··· Data to process ···

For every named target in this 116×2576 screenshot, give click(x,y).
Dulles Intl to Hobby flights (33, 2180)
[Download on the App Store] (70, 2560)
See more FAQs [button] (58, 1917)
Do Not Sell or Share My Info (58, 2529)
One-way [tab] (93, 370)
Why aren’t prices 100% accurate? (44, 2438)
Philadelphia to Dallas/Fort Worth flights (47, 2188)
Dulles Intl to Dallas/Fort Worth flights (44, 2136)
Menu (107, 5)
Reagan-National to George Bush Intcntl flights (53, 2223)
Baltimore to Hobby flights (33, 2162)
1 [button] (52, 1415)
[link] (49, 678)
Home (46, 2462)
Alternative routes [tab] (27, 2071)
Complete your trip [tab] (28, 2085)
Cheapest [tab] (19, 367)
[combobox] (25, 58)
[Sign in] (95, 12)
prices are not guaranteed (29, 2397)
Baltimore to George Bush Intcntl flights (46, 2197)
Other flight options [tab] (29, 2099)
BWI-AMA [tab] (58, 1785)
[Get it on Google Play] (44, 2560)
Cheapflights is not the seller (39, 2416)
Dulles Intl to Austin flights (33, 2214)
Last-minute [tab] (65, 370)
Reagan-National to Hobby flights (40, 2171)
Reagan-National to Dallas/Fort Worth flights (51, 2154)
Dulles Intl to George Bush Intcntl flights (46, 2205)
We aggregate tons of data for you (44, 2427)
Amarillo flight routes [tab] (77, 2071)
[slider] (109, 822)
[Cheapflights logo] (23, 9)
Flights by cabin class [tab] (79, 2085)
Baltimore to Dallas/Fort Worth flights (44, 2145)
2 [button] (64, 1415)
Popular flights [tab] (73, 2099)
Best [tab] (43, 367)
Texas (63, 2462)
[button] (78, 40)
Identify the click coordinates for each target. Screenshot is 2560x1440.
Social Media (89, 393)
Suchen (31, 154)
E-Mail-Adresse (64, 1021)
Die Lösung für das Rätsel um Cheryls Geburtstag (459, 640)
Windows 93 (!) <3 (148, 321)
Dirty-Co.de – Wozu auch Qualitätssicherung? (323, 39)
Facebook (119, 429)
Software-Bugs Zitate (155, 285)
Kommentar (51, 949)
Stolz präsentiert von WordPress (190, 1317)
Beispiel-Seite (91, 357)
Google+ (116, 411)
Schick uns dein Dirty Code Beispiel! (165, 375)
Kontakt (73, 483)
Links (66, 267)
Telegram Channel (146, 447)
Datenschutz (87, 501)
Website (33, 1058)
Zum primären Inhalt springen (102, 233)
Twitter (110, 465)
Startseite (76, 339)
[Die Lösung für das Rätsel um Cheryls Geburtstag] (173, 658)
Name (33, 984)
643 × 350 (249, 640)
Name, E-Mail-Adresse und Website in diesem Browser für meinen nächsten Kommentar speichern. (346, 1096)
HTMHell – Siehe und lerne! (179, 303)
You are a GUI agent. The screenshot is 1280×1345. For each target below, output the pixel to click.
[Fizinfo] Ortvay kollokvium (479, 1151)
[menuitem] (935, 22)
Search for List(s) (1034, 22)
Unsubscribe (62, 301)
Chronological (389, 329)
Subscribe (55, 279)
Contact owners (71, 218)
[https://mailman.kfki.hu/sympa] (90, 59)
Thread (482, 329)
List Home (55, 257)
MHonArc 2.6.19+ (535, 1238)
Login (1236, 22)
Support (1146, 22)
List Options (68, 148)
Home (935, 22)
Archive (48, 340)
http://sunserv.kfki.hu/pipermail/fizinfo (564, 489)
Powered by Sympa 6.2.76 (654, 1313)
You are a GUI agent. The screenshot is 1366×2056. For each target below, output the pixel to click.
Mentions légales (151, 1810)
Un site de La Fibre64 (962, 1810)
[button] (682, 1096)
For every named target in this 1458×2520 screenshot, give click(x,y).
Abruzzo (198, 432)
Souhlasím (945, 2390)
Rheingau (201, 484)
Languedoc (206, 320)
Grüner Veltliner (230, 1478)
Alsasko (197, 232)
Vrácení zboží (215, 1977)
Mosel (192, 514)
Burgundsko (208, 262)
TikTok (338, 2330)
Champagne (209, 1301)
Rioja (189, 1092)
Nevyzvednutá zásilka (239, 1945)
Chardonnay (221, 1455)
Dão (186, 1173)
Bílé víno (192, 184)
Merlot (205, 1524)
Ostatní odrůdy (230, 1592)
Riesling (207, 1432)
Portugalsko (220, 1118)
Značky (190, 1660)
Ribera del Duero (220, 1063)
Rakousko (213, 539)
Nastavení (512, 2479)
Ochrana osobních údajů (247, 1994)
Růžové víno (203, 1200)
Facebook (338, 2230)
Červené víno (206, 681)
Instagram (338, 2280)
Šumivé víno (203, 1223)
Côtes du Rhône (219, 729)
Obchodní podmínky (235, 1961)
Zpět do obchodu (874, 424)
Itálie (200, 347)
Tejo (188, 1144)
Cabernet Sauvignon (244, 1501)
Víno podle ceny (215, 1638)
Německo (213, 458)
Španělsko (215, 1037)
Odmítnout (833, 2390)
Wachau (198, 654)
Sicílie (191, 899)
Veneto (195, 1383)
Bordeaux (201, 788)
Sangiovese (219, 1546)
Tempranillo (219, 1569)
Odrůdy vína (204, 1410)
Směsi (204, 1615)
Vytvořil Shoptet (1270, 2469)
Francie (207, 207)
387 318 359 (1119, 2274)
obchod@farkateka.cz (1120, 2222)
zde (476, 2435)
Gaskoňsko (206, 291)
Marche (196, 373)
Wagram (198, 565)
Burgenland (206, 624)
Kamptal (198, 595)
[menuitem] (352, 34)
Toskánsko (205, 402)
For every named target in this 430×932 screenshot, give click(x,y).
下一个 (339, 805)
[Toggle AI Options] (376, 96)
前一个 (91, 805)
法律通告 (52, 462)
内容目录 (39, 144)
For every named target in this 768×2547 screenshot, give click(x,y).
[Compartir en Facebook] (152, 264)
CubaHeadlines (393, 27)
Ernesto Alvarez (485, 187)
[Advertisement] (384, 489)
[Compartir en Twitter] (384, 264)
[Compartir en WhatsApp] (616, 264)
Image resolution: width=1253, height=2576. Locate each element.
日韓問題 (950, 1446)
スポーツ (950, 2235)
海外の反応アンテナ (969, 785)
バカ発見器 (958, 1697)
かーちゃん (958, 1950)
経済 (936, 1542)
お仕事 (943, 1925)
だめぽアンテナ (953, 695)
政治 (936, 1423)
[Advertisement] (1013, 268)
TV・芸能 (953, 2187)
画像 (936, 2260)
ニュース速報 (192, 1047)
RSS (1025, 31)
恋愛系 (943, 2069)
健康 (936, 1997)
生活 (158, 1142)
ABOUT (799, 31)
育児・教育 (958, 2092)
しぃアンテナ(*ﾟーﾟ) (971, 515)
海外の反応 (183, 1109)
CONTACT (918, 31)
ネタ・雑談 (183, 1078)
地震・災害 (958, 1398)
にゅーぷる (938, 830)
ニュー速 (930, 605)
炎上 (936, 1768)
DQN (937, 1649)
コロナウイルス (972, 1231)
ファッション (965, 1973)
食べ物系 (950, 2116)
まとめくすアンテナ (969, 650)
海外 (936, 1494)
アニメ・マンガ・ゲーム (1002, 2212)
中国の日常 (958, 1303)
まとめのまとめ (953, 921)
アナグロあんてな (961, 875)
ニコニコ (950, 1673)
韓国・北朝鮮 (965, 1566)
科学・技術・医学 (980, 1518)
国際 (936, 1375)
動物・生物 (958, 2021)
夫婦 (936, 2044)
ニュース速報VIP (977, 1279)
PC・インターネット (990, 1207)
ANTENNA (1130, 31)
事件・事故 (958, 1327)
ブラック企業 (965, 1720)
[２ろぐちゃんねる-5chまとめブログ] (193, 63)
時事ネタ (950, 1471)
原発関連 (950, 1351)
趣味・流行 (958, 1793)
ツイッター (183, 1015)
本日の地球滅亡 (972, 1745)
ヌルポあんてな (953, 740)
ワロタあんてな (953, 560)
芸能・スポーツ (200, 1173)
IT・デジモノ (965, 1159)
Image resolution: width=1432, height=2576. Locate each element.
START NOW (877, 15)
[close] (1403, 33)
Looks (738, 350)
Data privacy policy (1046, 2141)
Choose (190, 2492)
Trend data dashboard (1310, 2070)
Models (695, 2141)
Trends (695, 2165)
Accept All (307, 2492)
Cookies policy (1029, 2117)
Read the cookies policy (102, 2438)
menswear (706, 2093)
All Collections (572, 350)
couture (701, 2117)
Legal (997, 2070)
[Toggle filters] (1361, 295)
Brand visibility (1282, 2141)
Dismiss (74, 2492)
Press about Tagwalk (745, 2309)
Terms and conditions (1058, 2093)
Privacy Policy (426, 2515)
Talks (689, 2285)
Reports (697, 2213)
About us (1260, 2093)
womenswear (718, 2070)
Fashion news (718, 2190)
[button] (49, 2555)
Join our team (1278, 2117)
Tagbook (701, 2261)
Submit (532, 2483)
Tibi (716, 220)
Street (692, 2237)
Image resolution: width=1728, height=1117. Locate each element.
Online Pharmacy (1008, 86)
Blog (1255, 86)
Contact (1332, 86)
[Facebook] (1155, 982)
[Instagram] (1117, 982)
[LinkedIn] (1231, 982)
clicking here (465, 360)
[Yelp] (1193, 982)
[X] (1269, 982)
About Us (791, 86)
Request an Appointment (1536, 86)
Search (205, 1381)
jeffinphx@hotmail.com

···

» Your objective
Please copy out every line in the listing that has the string "below".

» Reply to the exercise
You are a GUI agent. The screenshot is 1280×1345. For each target below, output the pixel to click.
You are a GUI agent. The screenshot is 1366×2056. For each target below, output the pixel to click.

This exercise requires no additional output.